* INPUT DATA:

________________________

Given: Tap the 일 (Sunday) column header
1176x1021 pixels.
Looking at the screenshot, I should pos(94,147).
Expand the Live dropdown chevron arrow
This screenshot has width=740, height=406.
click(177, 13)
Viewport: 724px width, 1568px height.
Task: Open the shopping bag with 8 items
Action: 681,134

________________________

* EXERCISE: Transcribe the material above word for word.

* TASK OUTPUT:
Given: Tap the 일 (Sunday) column header
1176x1021 pixels.
Looking at the screenshot, I should pos(94,147).
Expand the Live dropdown chevron arrow
This screenshot has width=740, height=406.
click(177, 13)
Viewport: 724px width, 1568px height.
Task: Open the shopping bag with 8 items
Action: 681,134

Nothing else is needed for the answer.